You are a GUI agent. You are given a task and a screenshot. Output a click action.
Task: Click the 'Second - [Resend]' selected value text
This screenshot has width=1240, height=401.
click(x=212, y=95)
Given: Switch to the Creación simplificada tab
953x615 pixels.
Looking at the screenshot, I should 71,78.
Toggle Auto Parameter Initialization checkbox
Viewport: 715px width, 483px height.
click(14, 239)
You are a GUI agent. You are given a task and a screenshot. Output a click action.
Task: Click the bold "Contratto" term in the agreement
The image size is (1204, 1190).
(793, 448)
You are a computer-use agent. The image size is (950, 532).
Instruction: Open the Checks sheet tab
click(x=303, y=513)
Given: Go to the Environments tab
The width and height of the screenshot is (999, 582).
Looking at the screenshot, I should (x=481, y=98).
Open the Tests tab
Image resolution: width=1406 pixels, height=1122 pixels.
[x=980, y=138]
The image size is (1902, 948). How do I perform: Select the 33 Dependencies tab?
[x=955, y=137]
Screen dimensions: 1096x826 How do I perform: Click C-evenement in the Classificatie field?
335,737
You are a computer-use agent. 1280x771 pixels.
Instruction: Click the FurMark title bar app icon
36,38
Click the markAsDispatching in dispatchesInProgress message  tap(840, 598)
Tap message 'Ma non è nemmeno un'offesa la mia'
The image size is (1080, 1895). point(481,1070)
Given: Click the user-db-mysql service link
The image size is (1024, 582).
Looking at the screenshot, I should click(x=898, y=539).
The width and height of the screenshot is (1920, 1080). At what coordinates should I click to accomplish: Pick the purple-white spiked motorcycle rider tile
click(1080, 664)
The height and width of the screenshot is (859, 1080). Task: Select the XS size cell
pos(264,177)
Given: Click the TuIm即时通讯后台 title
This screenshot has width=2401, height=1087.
══════════
*Job:* Render the entries above as a numbered list, omitting any blank lines.

*Right answer:*
1. You are a GUI agent. You are given a task and a screenshot. Output a click action.
2. Task: Click the 'Second - [Resend]' selected value text
3. This screenshot has width=1240, height=401.
4. click(x=212, y=95)
5. Given: Switch to the Creación simplificada tab
6. 953x615 pixels.
7. Looking at the screenshot, I should 71,78.
8. Toggle Auto Parameter Initialization checkbox
9. Viewport: 715px width, 483px height.
10. click(14, 239)
11. You are a GUI agent. You are given a task and a screenshot. Output a click action.
12. Task: Click the bold "Contratto" term in the agreement
13. The image size is (1204, 1190).
14. (793, 448)
15. You are a computer-use agent. The image size is (950, 532).
16. Instruction: Open the Checks sheet tab
17. click(x=303, y=513)
18. Given: Go to the Environments tab
19. The width and height of the screenshot is (999, 582).
20. Looking at the screenshot, I should (x=481, y=98).
21. Open the Tests tab
22. Image resolution: width=1406 pixels, height=1122 pixels.
23. [x=980, y=138]
24. The image size is (1902, 948). How do I perform: Select the 33 Dependencies tab?
25. [x=955, y=137]
26. Screen dimensions: 1096x826 How do I perform: Click C-evenement in the Classificatie field?
27. 335,737
28. You are a computer-use agent. 1280x771 pixels.
29. Instruction: Click the FurMark title bar app icon
30. 36,38
31. Click the markAsDispatching in dispatchesInProgress message  tap(840, 598)
32. Tap message 'Ma non è nemmeno un'offesa la mia'
33. The image size is (1080, 1895). point(481,1070)
34. Given: Click the user-db-mysql service link
35. The image size is (1024, 582).
36. Looking at the screenshot, I should click(x=898, y=539).
37. The width and height of the screenshot is (1920, 1080). At what coordinates should I click to accomplish: Pick the purple-white spiked motorcycle rider tile
38. click(1080, 664)
39. The height and width of the screenshot is (859, 1080). Task: Select the XS size cell
40. pos(264,177)
41. Given: Click the TuIm即时通讯后台 title
42. This screenshot has width=2401, height=1087.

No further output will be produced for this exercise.